__Требования__: Продолжите приведенный ниже отрывок о причинах Восточной войны, начав сразу после его последнего предложения.

__Отрывок для чтения__:

И действительно, принц-президент республики, по свидетельству того же Тувенеля, совершенно не отдавал себе отчета о тех последствиях, которые могли произойти от возбужденного вопроса. Во всяком случае он войны тогда не желал и не предвидел той серьезной развязки, которая произошла. Наполеон признался однажды, что он вовсе не был ознакомлен даже с подробностями дела. И если тем не менее, он, ухватившись за забытый трактат 1740 г. и приказал своему уполномоченному в Константинополе начать дело, то единственно из желания расположить в свою пользу папу и сильную во Франции партию клерикалов. Религиозное чувство отнюдь не руководило авантюристом и «Иерусалим не входил в линию его операций».

Запад того времени не понимал уже возможности войны из-за веры, «а потому, — писал Кинглэк, — Европа взирала с улыбкой на католическую маску», которая была надета Людовиком Наполеоном.

Наша дипломатия в споре о Св. местах также не усматривала повода к войне, почему граф Нессельроде весьма мало интересовался вопросом. Того же мнения держался и английский министр иностранных дел. «Раздоры из-за одних ключей, — сказал он, — никогда не были бы в состоянии нарушить добрые отношения между дружественными державами»[2].

В виду этого, истинные причины страшного восточного пожара надо искать в чем-то ином и преимущественно за кулисами событий того времени. Войну в действительности вызвали самые разнообразные обстоятельства. Ею преследовались самые противоположные цели. Клубок её истинных причин и целей крайне запутан. «Ни одна война не возникала от причин более запутанных и неопределенных». Некоторые нити её уходят даже довольно далеко в прошлое. Одна из причин войны, вне всякого сомнения, кроется в чрезвычайно усилившемся влиянии и мощи «северного колосса». Над материком Европы безраздельно господствовал Государь России, «исполняя роль державы покровительницы монархической легитимности». Европа испугалась за свое равновесие, в виду громадных размеров нашего отечества и боевых качеств русского солдата. Европа, одушевленная злобой, желала поэтому унизить Россию, уменьшить её значение, нанести удар её «морскому могуществу и земельным размерам», втолкнуть ее в Азию, отнять у неё области, пограничные с Швецией, Пруссией и Австрией. «Если хотите уничтожить преобладающее влияние России в Константинополе, — говорилось в Journal des Débats (1-го апр. 1853 г.), то надобно заботиться не о восстановлении Оттоманской империи, а об ослаблении России». «Как ни важен восточный вопрос», — сказал французский министр Друэн-де-Луис, — «но он стоит тут на втором плане». Но кроме того, за длинный ряд годов во внешней политике нами были допущены существенные ошибки, при постоянном вмешательстве в дела Запада. В европейских кабинетах родилось подозрение в завоевательных стремлениях России, они опасались покорения Константинополя, захвата торговли Леванта и подчинения дунайских княжеств. Россию обвиняли поэтому в хищных вожделениях. Недовольство было всеобщим, и мы оказались обособленными, так как прежняя дипломатия друзей нам не подготовила[3]. Корни остальных причин войны надо искать во враждебности к нам Великобритании, которая с недоверием смотрела на громадные наши арсеналы в Кронштадте и Севастополе и не могла перенести роста нашего флота. Наконец, остаются личные побуждения лорда Пальмерстона и Наполеона, недоброжелательность Австрии, изворотливость и боязнь Пруссии. В направлении их действий значительную роль играли зависть, интрига и честолюбие.

[Перечень данных]
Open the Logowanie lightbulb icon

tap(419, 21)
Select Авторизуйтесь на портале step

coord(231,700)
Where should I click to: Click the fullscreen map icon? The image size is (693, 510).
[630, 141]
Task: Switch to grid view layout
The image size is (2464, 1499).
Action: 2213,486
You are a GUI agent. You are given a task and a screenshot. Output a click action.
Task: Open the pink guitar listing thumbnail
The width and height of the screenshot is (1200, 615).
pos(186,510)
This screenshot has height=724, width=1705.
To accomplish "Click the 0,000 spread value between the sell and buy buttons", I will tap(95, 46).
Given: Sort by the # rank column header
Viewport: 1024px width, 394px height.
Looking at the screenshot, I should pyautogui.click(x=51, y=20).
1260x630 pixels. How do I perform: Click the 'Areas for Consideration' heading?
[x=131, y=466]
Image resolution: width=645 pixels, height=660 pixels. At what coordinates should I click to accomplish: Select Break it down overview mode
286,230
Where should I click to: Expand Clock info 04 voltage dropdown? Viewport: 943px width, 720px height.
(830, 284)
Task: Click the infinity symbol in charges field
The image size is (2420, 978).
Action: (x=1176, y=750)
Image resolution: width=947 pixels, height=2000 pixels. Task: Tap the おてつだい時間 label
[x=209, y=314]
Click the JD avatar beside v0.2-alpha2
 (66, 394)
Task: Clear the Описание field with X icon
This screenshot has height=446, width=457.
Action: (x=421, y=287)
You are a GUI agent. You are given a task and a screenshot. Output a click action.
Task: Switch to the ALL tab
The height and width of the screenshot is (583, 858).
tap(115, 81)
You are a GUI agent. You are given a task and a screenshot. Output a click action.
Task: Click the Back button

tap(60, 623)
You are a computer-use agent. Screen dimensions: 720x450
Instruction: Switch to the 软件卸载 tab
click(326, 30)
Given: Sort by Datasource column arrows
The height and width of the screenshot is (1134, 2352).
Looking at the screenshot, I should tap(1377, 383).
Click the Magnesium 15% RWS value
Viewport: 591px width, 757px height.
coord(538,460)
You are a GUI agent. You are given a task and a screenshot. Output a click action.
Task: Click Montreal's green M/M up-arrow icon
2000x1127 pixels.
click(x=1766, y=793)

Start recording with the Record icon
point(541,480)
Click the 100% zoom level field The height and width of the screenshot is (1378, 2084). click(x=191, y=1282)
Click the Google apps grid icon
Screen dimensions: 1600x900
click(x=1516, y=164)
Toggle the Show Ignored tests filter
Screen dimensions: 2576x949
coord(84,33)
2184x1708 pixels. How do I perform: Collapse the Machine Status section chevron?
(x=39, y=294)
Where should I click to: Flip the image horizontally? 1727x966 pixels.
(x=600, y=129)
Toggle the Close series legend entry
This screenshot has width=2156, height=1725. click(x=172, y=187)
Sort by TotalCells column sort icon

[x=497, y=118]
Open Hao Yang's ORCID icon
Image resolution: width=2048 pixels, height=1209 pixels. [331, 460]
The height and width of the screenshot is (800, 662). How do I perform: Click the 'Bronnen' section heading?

__Результат__:
«Время освободило, — писал полковник сэр Кларк, — удивительную дипломатическую процедуру 1853 — 1854 годов от её искусственных вымыслов и, обращаясь назад со взглядом не отуманенным страстями прошедшего момента, трудно отрешиться от мысли, что Англия пускалась в первый раз в-открытую войну с Россией единственно из побуждений, относившихся к соперничеству флотов... Еще в 1828 г. Поццо-ди-Борго выражал свое мнение, что если даже и нет большой вероятности, чтобы английский флот появился когда-нибудь на Черном море, то из простой меры предосторожности необходимо укрепить Севастополь с моря. Англия не пропустит случая сделать на него нападения, если будет знать, что этим безнаказанно может нанести удар русскому флоту! В Англии видели для себя угрозу в существовании Севастополя и помещающегося там флота. В соединении же с традицией будто бы обладание Константинополем дает господство над целым миром — это все и было главным поводом, склонившим англичан к Крымской экспедиции в 1854 г., а народное сочувствие в Англии к этой войне возбуждено было нападением русского флота на турецкую эскадру под Синопом (18-го ноября 1853 г.). «Ни в каком случае, — говорил лорд Линдорст в июне 1854 г., — без крайней необходимости мы не можем заключить мир с Россией, если не уничтожим её флот на Черном море и не разрушим укреплений, которые его защищают». Таков был взгляд англичан на дело.

Особое значение в свое время английская печать придала разговору Государя с Сеймуром. 9-го января 1853 г. на вечере у великой княгини Елены Павловны Император Николай I, милостиво и дружественно беседуя с английским посланником, сэром Гамильтоном Сеймуром, высказал, между прочим, ту мысль, что Турция близка к полному разложению и потому России и Англии следовало бы совместно подготовиться, дабы кончина «больного человека» не застала их врасплох. При разделе наследства, Государь предполагал предоставить Англии, за поддержку России, Египет и Кандию, а некоторым провинциям Турецкой империи (Сербии и Болгарии) даровать автономное управление под русским главенством. «Пока мы согласны, — прибавил Августейший собеседник, — я не боюсь западной Европы. Что бы остальные ни думали или ни делали, мне мало нужды». В другой беседе с тем же сэром Сеймуром, Государь прибавил: «Скажу вам откровенно, что если Англия думает рано или поздно утвердиться сама в Константинополе, то Я этого не потерплю».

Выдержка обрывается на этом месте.